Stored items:
+-------+
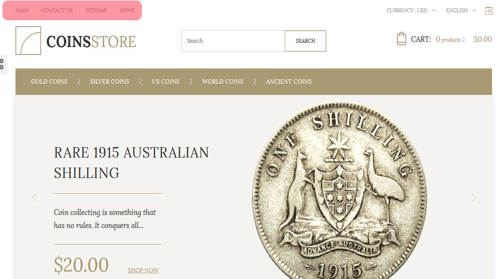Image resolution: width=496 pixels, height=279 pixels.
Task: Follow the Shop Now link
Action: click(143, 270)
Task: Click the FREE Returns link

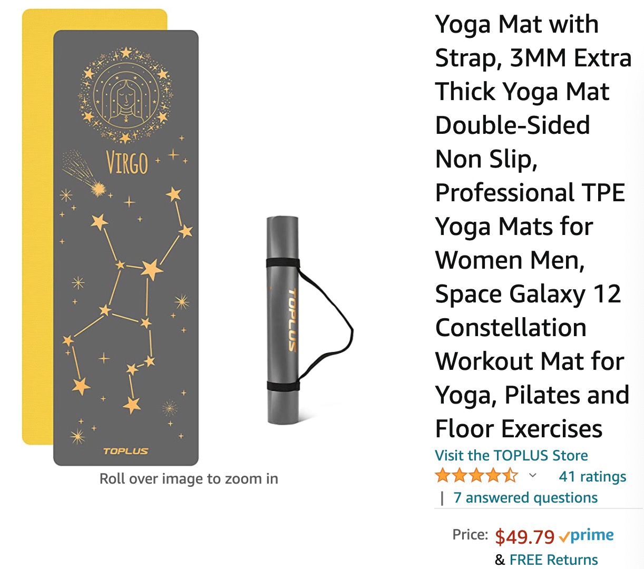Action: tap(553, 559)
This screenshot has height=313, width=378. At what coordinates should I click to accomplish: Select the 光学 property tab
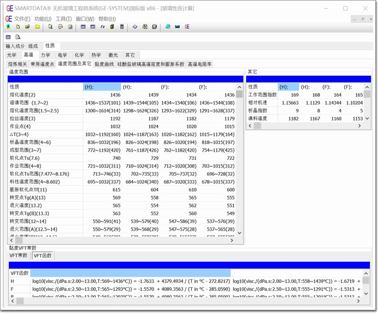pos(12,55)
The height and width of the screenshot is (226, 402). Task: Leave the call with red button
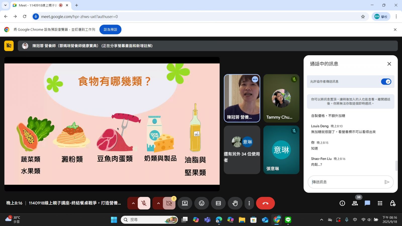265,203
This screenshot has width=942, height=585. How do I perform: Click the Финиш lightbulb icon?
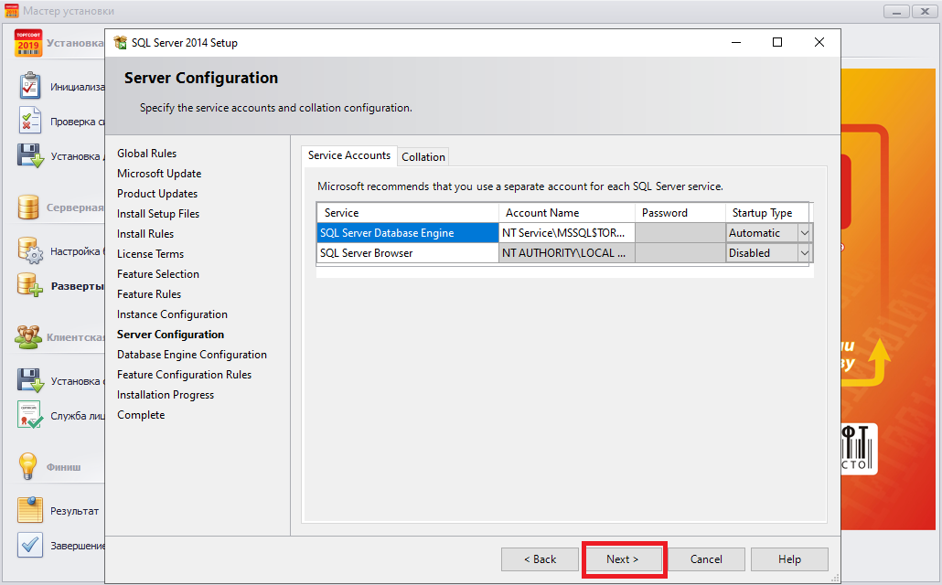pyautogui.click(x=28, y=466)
+-------+
◆ Assignment
The response must restate exactly the lines from the one containing "Task: Click the FREE Returns link" through the end of the records above and must leave out all pictures.

◆ Your response
Task: Click the FREE Returns link

Action: tap(553, 559)
This screenshot has height=313, width=378. At what coordinates should I click to accomplish: Select the 光学 property tab
pos(12,55)
The height and width of the screenshot is (226, 402). Task: Leave the call with red button
265,203
This screenshot has width=942, height=585. How do I perform: Click the Финиш lightbulb icon?
pyautogui.click(x=28, y=466)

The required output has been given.